I believe this was good training for us to go through as long as we understand the actual proportional risk we face of an active shooter. I think the danger with thinking about mass shootings is, as C.S. Lewis describes with the danger of the demonic in his classic work The Screwtape Letters, to think either too little or too much about them. Like a fire drill it is good for us to be prepared. After all there is a risk, though a an almost minusculely small one, that we will one day need this information. Unfortunately our wonderful, God-given instinct to fear danger can go hyperactive and lead us to unreasonably fear things to the point of being paralyzed by events that are extremely unlikely to ever happen to us. That unreasonable fear stops us from not only enjoying our daily lives but also responding in love to the opportunities around us. Fear paralyzes us, love mobilizes us.

The chance that Clive the basset will kill you is significantly less than the chance that Helen the cat will trip you and break your neck.

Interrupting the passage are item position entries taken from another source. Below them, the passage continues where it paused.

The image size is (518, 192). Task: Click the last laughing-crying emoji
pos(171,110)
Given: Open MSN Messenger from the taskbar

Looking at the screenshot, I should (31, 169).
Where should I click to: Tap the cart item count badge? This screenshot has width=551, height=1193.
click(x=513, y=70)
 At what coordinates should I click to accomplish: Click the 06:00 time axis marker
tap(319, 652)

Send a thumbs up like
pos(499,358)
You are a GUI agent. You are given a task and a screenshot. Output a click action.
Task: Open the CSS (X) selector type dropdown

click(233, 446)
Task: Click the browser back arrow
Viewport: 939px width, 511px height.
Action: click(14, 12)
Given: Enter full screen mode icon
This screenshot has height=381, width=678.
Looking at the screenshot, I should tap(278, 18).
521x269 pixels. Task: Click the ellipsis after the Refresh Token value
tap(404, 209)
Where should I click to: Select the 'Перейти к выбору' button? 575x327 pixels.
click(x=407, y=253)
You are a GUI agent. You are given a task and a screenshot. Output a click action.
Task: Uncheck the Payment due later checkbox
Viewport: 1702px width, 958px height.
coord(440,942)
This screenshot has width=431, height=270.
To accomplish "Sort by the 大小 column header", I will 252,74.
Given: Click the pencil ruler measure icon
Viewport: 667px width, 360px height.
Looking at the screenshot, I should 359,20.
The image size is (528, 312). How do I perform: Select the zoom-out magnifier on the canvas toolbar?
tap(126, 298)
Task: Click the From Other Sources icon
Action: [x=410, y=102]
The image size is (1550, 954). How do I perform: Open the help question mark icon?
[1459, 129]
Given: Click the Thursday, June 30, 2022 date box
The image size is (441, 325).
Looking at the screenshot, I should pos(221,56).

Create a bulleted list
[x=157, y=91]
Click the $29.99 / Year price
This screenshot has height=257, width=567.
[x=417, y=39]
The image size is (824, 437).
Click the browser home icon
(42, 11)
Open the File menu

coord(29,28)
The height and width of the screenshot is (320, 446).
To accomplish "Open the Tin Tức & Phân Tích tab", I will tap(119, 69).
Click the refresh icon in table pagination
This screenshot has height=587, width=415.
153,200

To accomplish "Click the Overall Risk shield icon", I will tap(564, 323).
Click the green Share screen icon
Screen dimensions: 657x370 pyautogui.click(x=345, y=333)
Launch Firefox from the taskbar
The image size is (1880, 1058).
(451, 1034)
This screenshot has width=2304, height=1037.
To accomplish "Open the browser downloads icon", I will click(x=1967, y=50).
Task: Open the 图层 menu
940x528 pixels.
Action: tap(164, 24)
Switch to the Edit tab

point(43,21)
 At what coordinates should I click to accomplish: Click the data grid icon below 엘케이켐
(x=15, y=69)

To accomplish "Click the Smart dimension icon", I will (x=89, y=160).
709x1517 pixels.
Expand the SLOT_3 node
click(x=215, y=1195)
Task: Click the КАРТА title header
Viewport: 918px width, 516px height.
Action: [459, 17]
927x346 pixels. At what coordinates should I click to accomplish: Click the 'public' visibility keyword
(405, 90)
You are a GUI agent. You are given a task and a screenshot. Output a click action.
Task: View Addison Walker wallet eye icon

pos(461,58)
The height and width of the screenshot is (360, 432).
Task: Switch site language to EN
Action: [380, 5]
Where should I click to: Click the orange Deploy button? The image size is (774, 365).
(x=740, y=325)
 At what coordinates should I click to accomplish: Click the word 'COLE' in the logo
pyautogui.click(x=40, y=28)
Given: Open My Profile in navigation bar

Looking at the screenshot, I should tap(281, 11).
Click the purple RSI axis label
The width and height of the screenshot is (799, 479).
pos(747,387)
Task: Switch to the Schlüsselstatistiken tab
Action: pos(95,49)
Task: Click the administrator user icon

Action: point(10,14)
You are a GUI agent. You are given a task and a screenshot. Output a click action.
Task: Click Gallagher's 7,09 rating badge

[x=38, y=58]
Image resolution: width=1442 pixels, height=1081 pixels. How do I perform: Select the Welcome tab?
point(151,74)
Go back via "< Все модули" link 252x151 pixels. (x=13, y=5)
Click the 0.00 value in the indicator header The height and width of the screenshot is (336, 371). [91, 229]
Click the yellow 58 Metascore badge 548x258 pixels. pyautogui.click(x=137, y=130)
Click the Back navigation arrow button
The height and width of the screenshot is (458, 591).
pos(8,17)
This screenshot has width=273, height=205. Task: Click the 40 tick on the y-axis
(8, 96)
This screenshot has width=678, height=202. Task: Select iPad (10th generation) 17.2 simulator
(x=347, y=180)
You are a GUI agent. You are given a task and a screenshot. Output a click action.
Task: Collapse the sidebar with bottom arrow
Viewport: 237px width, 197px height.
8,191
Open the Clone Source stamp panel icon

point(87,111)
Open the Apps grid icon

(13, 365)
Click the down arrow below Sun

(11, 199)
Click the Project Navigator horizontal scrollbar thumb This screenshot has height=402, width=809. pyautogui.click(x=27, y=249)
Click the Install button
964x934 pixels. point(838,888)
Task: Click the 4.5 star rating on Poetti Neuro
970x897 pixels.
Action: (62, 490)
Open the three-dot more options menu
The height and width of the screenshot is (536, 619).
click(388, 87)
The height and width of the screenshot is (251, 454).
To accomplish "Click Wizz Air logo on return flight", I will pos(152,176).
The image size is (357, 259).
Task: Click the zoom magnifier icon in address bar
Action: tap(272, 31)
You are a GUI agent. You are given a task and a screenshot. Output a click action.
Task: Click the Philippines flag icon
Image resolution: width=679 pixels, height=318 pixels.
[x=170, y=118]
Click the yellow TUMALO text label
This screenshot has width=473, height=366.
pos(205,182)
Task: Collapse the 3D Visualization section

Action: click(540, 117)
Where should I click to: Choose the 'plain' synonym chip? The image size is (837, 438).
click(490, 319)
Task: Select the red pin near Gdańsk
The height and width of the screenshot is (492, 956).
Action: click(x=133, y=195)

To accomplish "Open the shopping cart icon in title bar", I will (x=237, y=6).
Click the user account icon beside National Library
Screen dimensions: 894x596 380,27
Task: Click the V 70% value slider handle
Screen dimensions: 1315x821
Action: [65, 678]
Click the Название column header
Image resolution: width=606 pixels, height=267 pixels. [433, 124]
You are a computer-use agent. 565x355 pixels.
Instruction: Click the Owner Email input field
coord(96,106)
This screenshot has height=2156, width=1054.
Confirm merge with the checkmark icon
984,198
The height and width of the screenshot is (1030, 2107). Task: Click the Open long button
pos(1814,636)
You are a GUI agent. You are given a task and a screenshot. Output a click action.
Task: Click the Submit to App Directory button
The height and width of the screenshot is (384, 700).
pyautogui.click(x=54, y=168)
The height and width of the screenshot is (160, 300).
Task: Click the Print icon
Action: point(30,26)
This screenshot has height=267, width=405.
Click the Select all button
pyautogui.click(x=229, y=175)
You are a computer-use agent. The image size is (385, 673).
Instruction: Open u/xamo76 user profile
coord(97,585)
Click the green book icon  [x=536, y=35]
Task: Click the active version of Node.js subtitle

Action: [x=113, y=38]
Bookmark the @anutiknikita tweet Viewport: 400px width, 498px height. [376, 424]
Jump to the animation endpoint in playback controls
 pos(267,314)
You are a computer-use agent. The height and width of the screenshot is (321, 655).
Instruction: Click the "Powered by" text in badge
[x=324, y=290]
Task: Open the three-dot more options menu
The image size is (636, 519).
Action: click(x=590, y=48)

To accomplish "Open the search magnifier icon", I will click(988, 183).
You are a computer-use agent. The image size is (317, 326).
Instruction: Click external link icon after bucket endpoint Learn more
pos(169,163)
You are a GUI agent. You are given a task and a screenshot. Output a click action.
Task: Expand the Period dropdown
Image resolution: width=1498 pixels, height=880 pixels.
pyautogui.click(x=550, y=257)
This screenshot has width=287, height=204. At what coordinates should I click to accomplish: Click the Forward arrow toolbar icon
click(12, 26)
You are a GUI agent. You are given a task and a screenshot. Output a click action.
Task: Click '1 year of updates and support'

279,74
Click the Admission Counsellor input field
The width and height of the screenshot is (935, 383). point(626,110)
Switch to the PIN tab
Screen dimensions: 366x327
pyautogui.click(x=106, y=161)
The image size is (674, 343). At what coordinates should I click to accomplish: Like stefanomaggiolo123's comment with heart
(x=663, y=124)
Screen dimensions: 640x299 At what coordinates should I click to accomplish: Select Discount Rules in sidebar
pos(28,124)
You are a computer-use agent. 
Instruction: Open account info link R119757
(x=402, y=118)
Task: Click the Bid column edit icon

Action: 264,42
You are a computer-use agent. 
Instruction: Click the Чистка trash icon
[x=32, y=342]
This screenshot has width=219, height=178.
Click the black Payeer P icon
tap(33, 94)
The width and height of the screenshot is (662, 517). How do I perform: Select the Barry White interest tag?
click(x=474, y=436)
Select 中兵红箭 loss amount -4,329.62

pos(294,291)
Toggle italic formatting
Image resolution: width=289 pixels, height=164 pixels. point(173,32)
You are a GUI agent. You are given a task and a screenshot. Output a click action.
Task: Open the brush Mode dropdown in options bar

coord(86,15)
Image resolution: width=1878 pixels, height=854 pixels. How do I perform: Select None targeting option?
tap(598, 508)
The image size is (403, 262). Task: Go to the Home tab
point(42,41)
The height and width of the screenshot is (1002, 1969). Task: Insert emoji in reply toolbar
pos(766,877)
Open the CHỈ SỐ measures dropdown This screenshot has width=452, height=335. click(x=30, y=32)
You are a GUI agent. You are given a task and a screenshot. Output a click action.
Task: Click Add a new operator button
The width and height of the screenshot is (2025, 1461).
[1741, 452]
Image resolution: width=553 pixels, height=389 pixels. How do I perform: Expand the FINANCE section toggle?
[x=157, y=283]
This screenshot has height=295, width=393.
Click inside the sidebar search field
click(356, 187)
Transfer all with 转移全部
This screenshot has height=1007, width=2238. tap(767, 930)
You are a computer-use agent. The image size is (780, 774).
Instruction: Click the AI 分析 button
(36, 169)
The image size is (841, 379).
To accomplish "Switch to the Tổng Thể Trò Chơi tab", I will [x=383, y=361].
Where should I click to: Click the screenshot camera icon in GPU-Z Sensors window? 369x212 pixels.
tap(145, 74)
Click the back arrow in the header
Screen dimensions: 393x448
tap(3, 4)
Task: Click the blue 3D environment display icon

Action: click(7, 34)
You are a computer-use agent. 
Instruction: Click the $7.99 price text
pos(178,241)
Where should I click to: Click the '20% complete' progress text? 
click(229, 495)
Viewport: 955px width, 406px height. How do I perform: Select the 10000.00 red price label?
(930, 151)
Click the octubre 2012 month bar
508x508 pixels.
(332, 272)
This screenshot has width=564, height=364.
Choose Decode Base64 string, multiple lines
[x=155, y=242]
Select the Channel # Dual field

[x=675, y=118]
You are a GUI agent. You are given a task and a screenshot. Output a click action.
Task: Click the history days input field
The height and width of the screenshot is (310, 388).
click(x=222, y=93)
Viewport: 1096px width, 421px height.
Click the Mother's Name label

For example, your chance of dying in a mass shooting is around 1 in 110,154 (2016 stats). That’s not something that I want to completely disregard but it also isn’t something that I want to shape my life around. To give you some comparisons that chance is close the same chance that you will die from a dog attach (1 in 112,400) or legal execution (1 in 119,012) but more likely than being killed by lightning (1 in 161,856). Whereas much more likely means of death include, obviously, hearts disease (1 in 6), cancer (1 in 7), and motor vehicle accident (1 in 103) but also death by fall ((1 in 114), drowning (1 in 1,117), fire/smoke (1 in 1,474), and death by hornet, wasp, or bee sting (1 in 46,045). I am much more concerned about tripping on one of the cats and falling to my death than I am of Clive the Basset turning vicious and killing me. Both could happen but one is definitely more probable.

I’m not sure about you but I don’t mess around with lightning, I’m not going to go running around in a lightning storm holding a big metal pole, but I also don’t fear it to the point that it keeps me from doing my daily activities or even running while it rains.

So all I am saying is try to let the facts reassure you that you don’t have to live in fear. As horrific as terrorist acts like mass shootings are our chance of being involved in one isn’t very great. Fear is usually what terrorist are hoping for. Be smart enough to know what to do if you are ever, God for bid, in one but don’t live in fear of something that you will probably never personally experience. So you don’t have to respond in fear of crowds and fear of every stranger because you most probably won’t ever be in an active shooter situation. You don’t have to walk around like you are in an active war zone or always sit with you back to the wall in an hyper-aware mindset even when you are out to dinner. You don’t have to live in fear and in my opinion if you are a Christian you shouldn’t live in fear.

I think understanding unreasonable fears is incredibly important for those of us who profess Jesus as Lord because first we were not given a spirit of fear (2 Timothy 1:7) , and second unreasonable fears often keep us from doing the things that Jesus calls us to do such as caring for the foreigners in our midst. For example, consider the Ebola scare of 2014 (I wrote about the church and Ebola here). Remember the fear that was associated with helping people and countries sufferings from Ebola? Many people who claimed to be Christians responded in great fear rather than great love over a crisis that never really ended up affecting us very much. There was a great deal of sound and fury, but in the end nothing really for us to fear. Still that fear led some Christians to act in very unChristian manners toward those in need. When we respond in love instead of fear we tend to do great things. Again fear paralyzes us, love mobilizes us.

Try to listen to the voices of love rather than fear. I think it leads to a more God honoring life.